→ Work to complete
Please repeat the listing below word for word, starting with the line that contains "Task: Choose Lana C. in the ranking list" and going on through the end of the listing. Leave the pictures out of your answer.

(Stored dataset items)
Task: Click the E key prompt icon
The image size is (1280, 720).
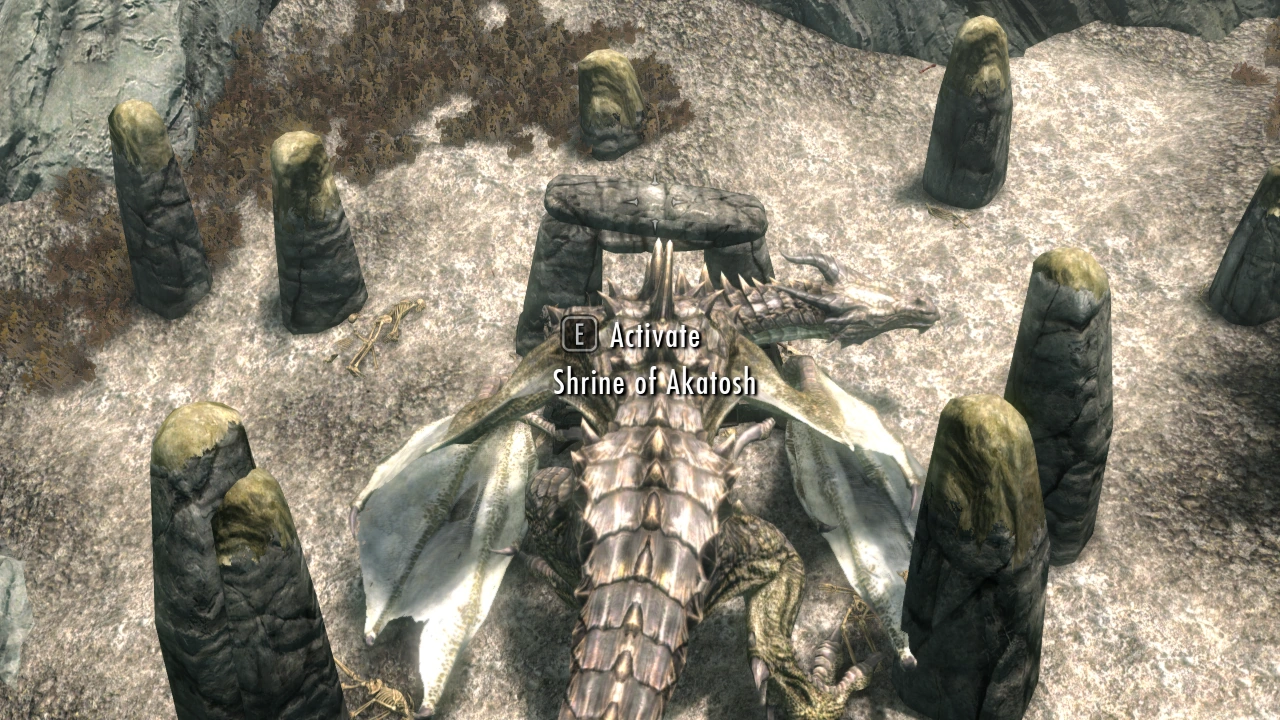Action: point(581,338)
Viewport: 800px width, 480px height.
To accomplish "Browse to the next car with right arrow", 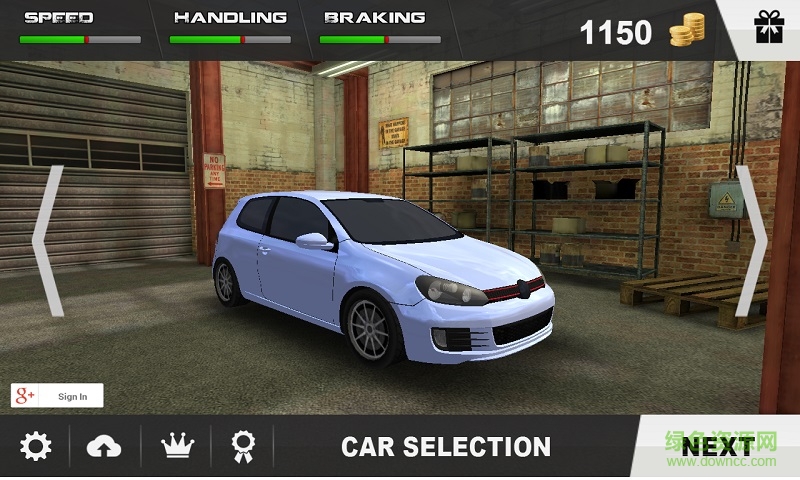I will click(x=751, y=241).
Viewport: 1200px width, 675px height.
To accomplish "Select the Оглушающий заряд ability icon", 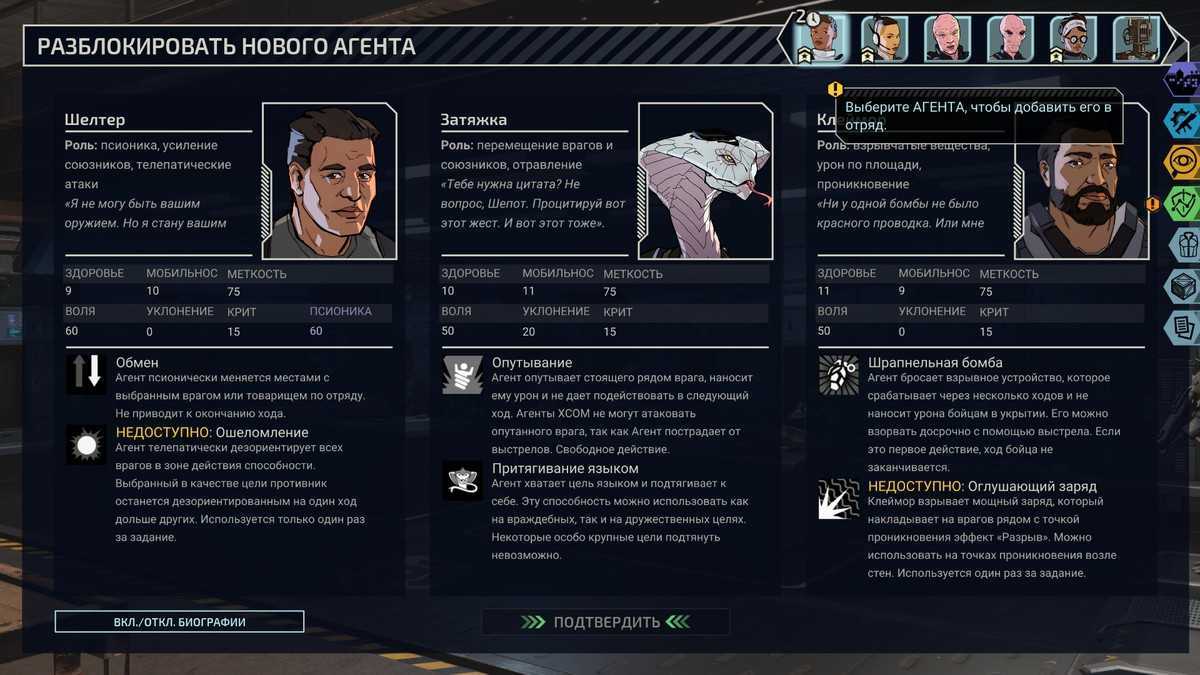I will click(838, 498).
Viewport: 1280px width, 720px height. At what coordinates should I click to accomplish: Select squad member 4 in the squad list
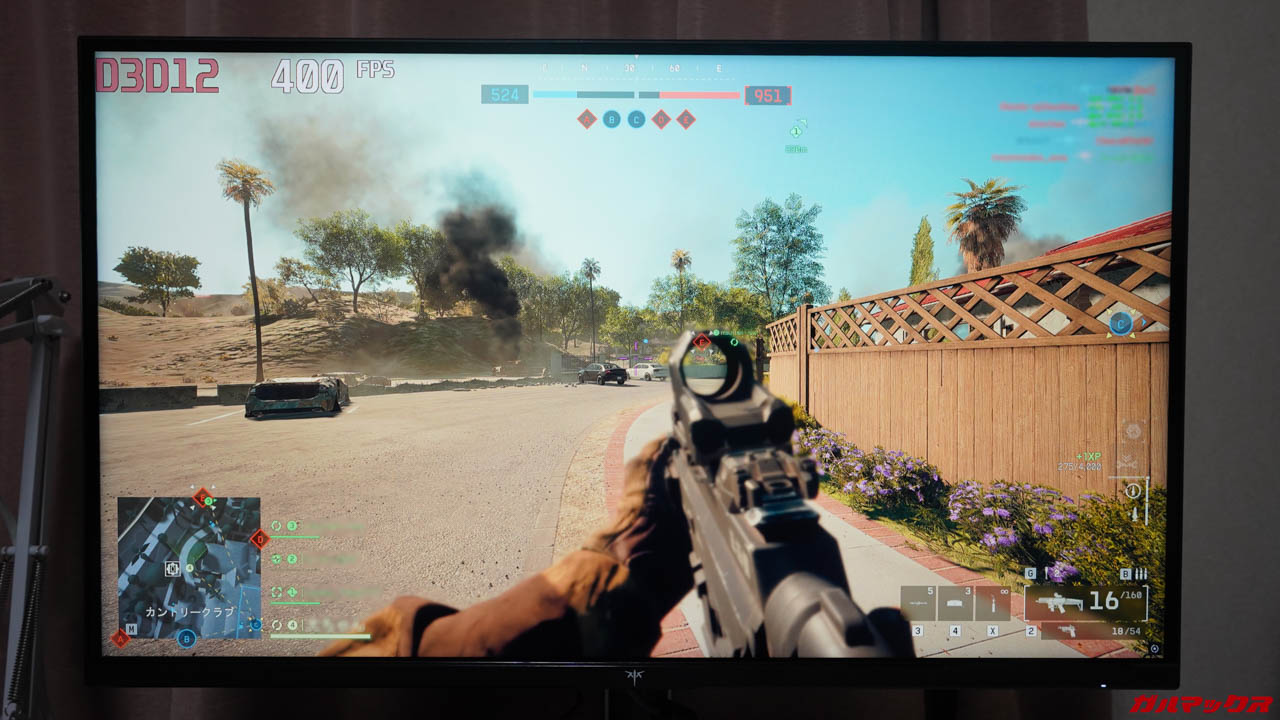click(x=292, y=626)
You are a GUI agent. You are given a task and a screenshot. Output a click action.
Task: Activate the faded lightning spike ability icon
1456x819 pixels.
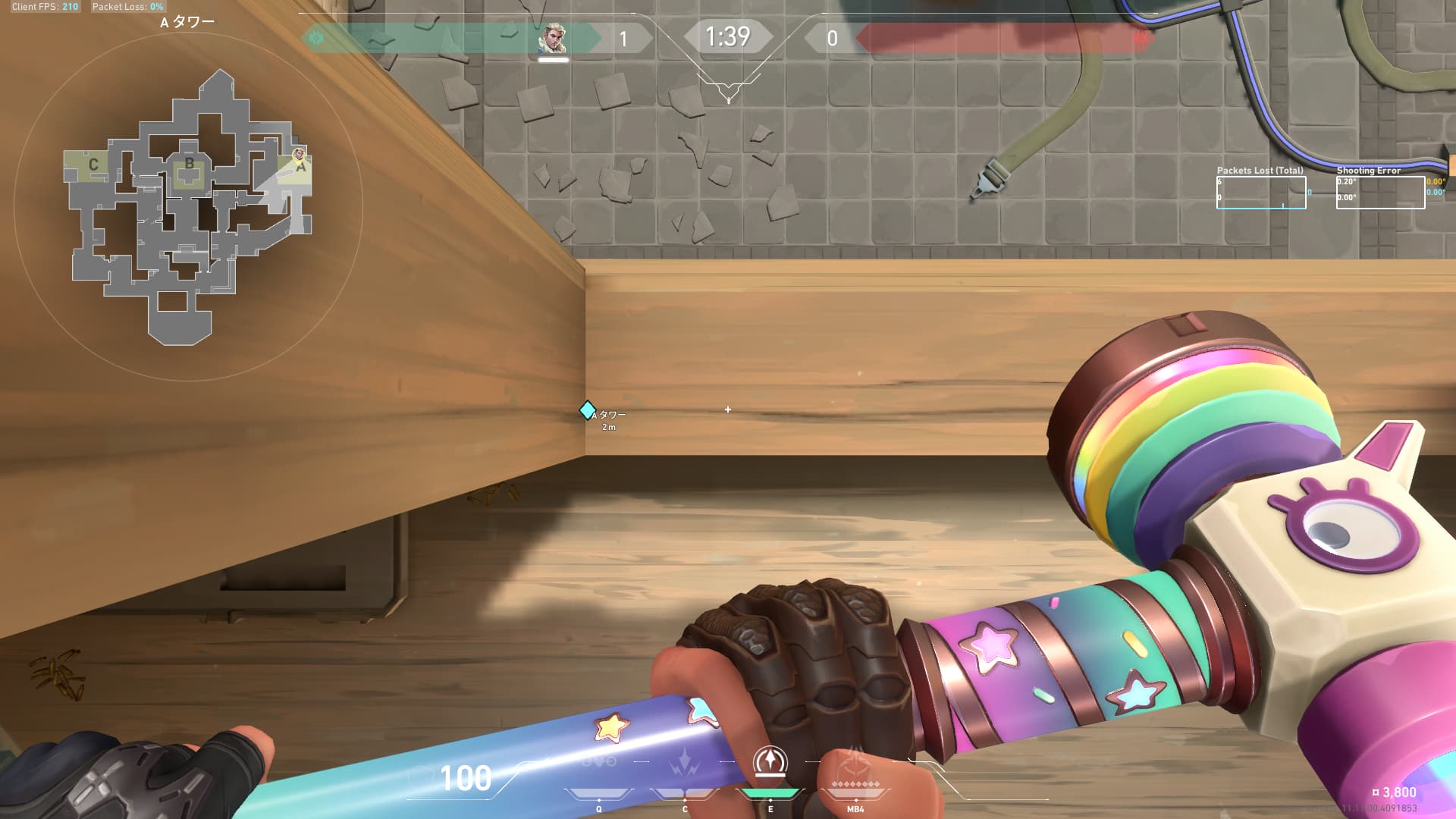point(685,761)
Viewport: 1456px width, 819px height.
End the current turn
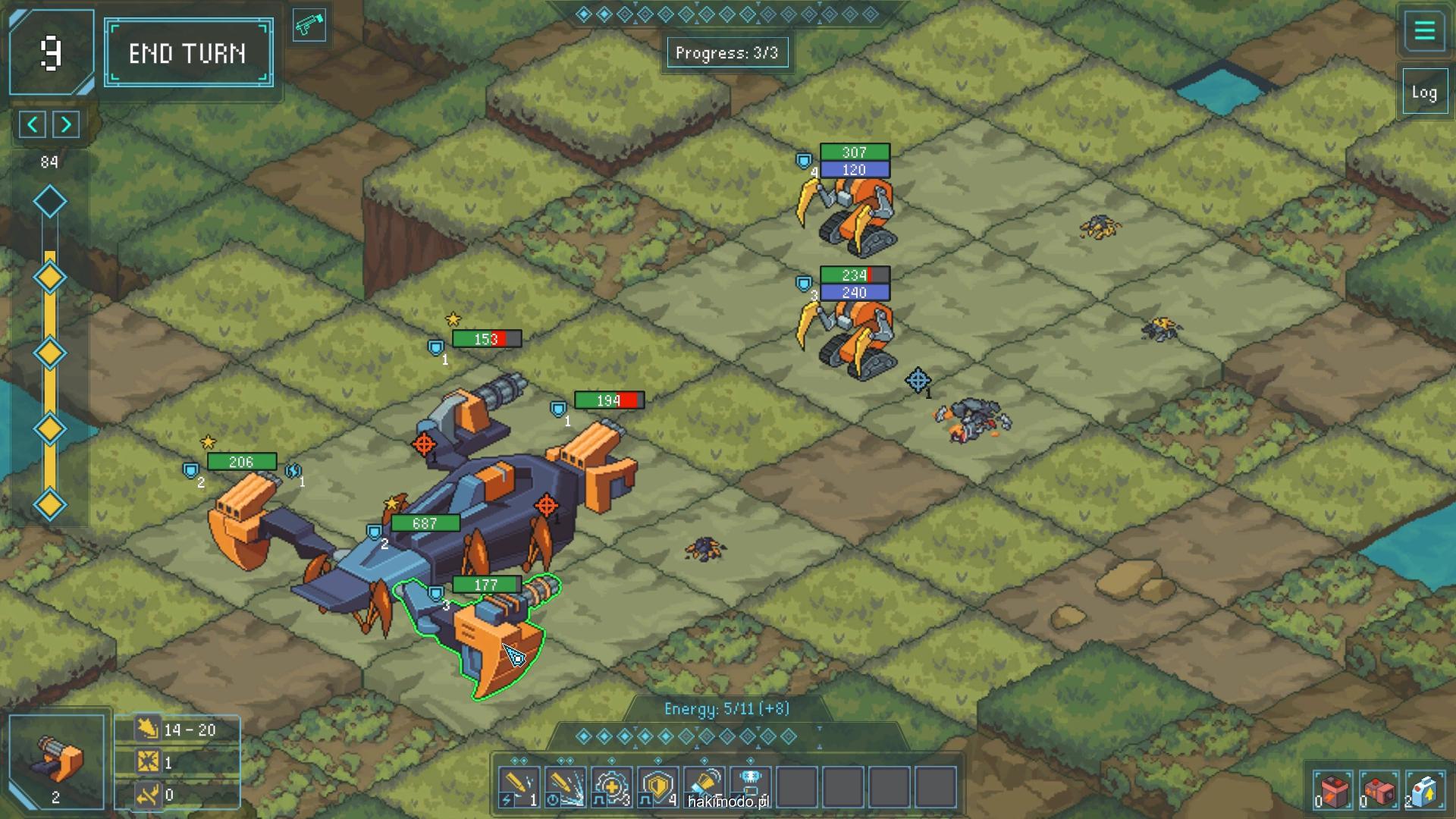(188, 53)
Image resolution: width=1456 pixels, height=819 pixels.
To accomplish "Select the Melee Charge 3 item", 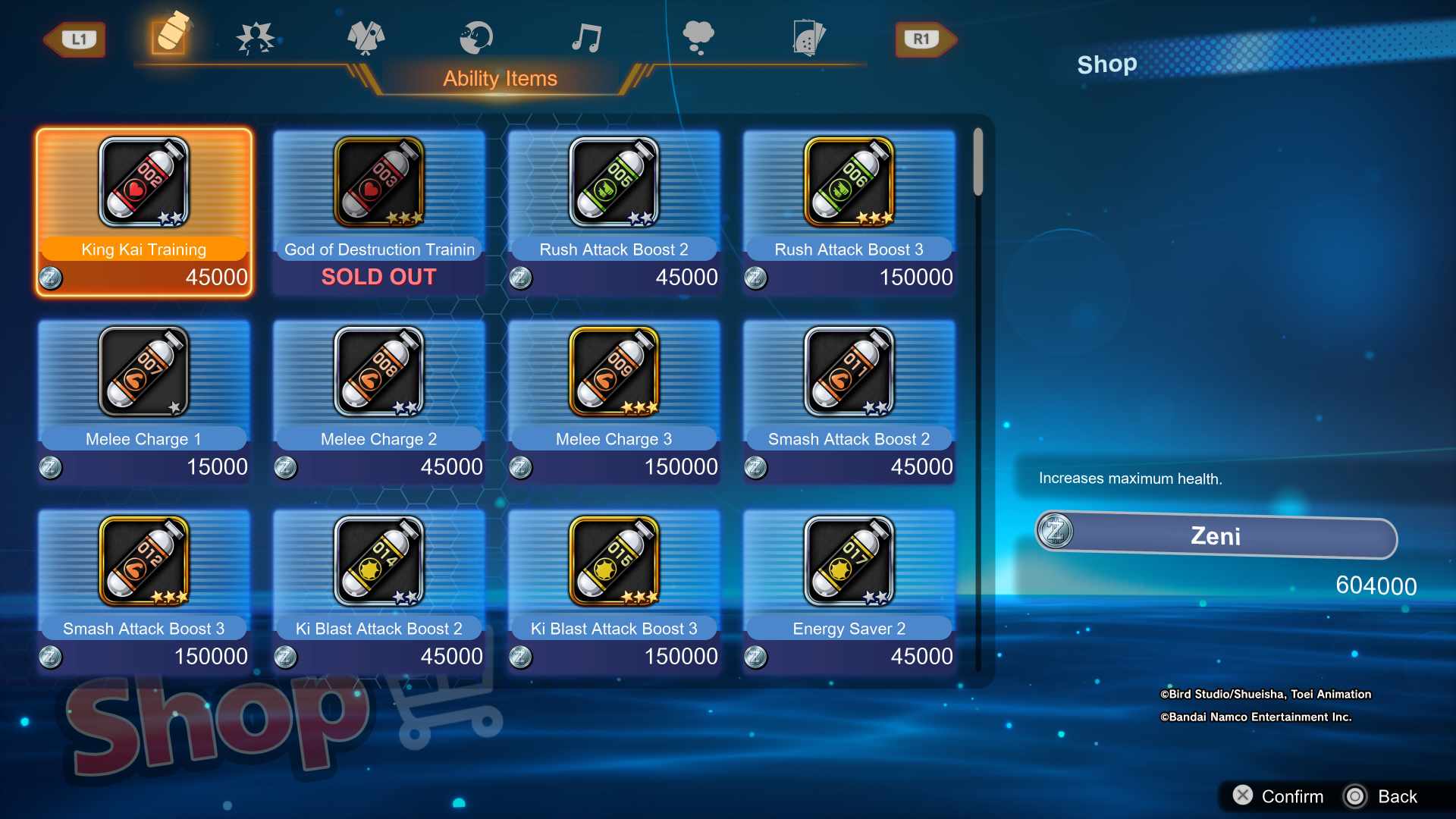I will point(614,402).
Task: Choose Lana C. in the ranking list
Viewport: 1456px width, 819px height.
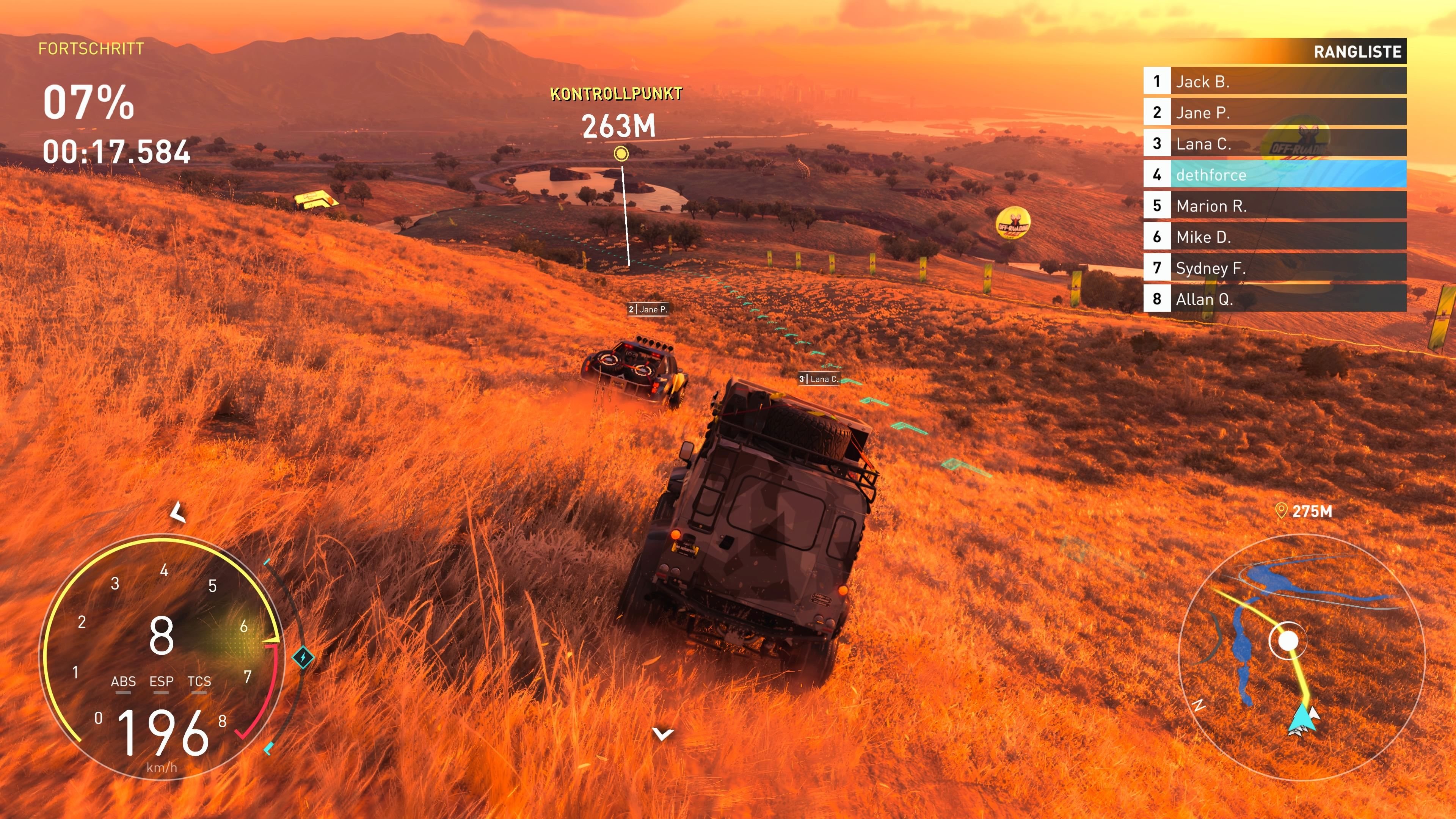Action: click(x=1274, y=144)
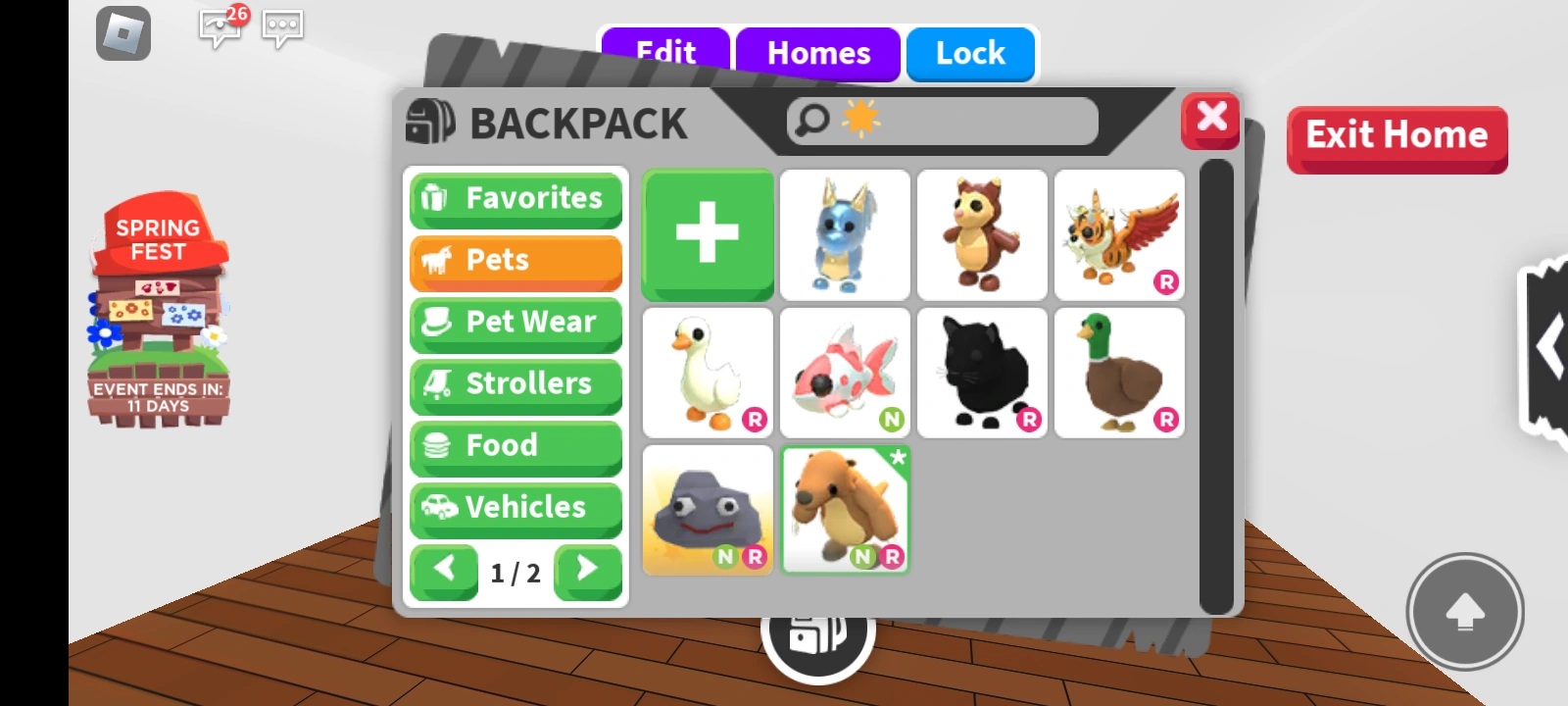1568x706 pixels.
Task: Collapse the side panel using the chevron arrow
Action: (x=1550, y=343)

→ Problem solution
Task: Choose Lana C. in the ranking list
Viewport: 1456px width, 819px height.
Action: click(x=1274, y=144)
1568x706 pixels.
Task: Collapse the side panel using the chevron arrow
Action: (x=1550, y=343)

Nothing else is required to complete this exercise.